++++ Extracted text

Making a phone sensor is quite different from a camera sensor. It mostly comes down to size - the camera sensor is much larger. A fab plant capable of making a camera sensor can make a phone sensor (provided it can make the circuitry small enough for the required specifications - newer technology is often introduced in phones/small sensors first, because it's cheaper than introducing it in a large-sensor plant) but a fab plant built for making small sensors can't possibly make a larger sensor. Fab plants making large sensors are few and far between.

No, it is the same sensor plant. This is CMOS technology after all, it is the same base technology to build microchips, like processors and so on. So, basically this works like this:

  • They have this big rods of pure Si - Silicon that are cut into thing wafers, typical sizes now a days are 300 mm in diameter. Purity of the Si is very important, as we will see later.
  • Over each one of these buffers, in really clean rooms, they start to apply several chemical and physical process. This is basically growing the different transistors, circuits, and sensor parts. In each one of this wafers they build several sensor chips. If they are little ones for smartphones, they can make more, if they are bigger ones for medium format they can make less.
  • After everything is finish, they wafer are cut into the sensors and testing starts.

Here is where physical size of the sensor plays a big role. So, if they Si wafer has an impurity in any of the parts of the sensor, that sensor is not going to work. If any of the transistors, sensors, circuits does not work, that sensor needs to be discarded.

So, if you are making like 10000 sensors per wafer (invented number... I didn't do the math of the area of a mobile phone chip vs the area of the wafer), you are getting a high ratio of good sensors, even if you have some impurities or errors in the manufacturing, you still getting high number of good sensors per wafer that you can sell.

++++++++

● **Things to do**
[1] In the text on sensor manufacturing, what is the typical diameter of the silicon wafers used today?
[2] Return a passage from the text on sensor manufacturing word for word, beginning at the words "Making a phone" and stopping after the words "and far between.".
[3] Translate this sentence from the text on sensor manufacturing into Spanish: "Fab plants making large sensors are few and far between."

++++ Stored data

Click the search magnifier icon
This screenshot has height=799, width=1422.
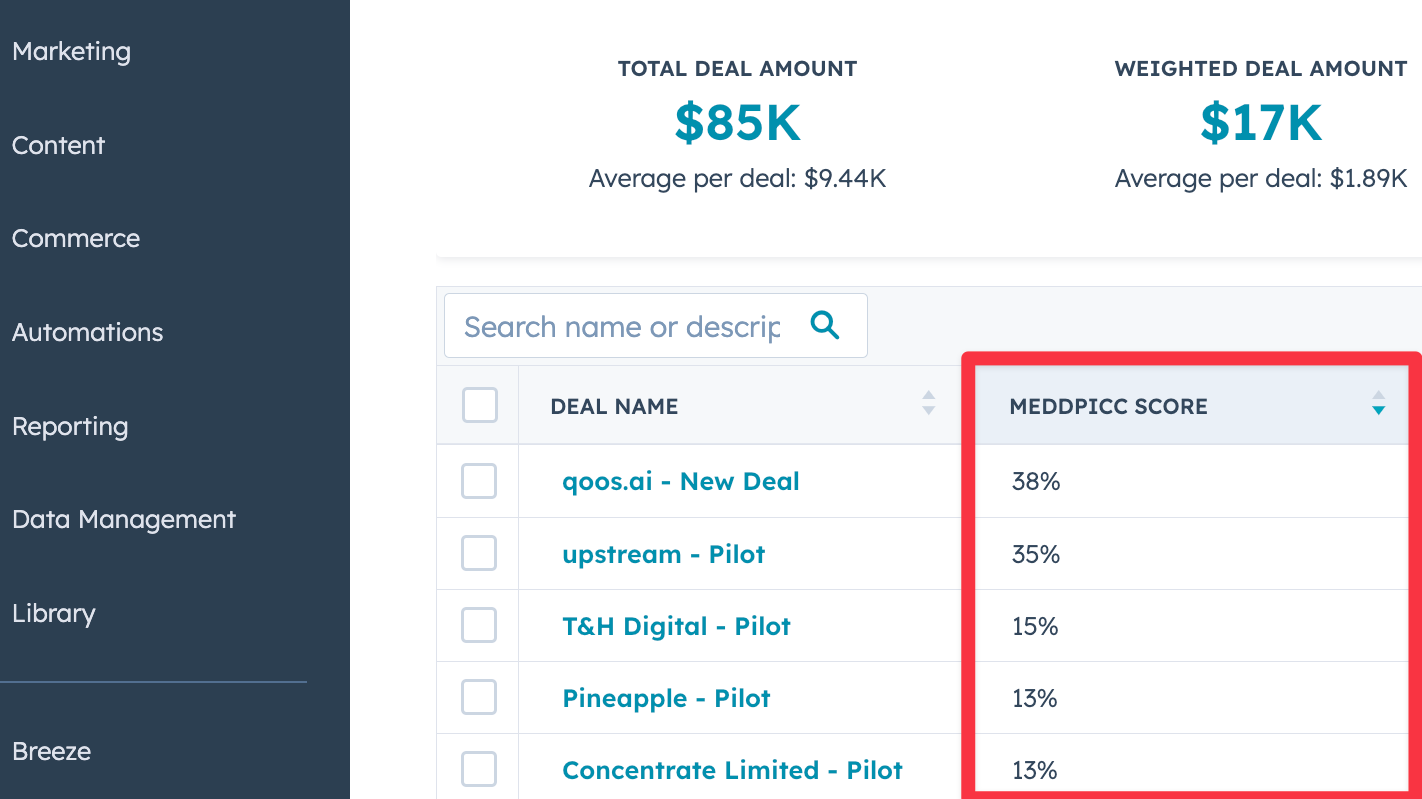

++++++++

● **Task responses**
[1] 300 mm

[2]
Making a phone sensor is quite different from a camera sensor. It mostly comes down to size - the camera sensor is much larger. A fab plant capable of making a camera sensor can make a phone sensor (provided it can make the circuitry small enough for the required specifications - newer technology is often introduced in phones/small sensors first, because it's cheaper than introducing it in a large-sensor plant) but a fab plant built for making small sensors can't possibly make a larger sensor. Fab plants making large sensors are few and far between.

[3] Las plantas de fabricación que producen sensores grandes son muy escasas.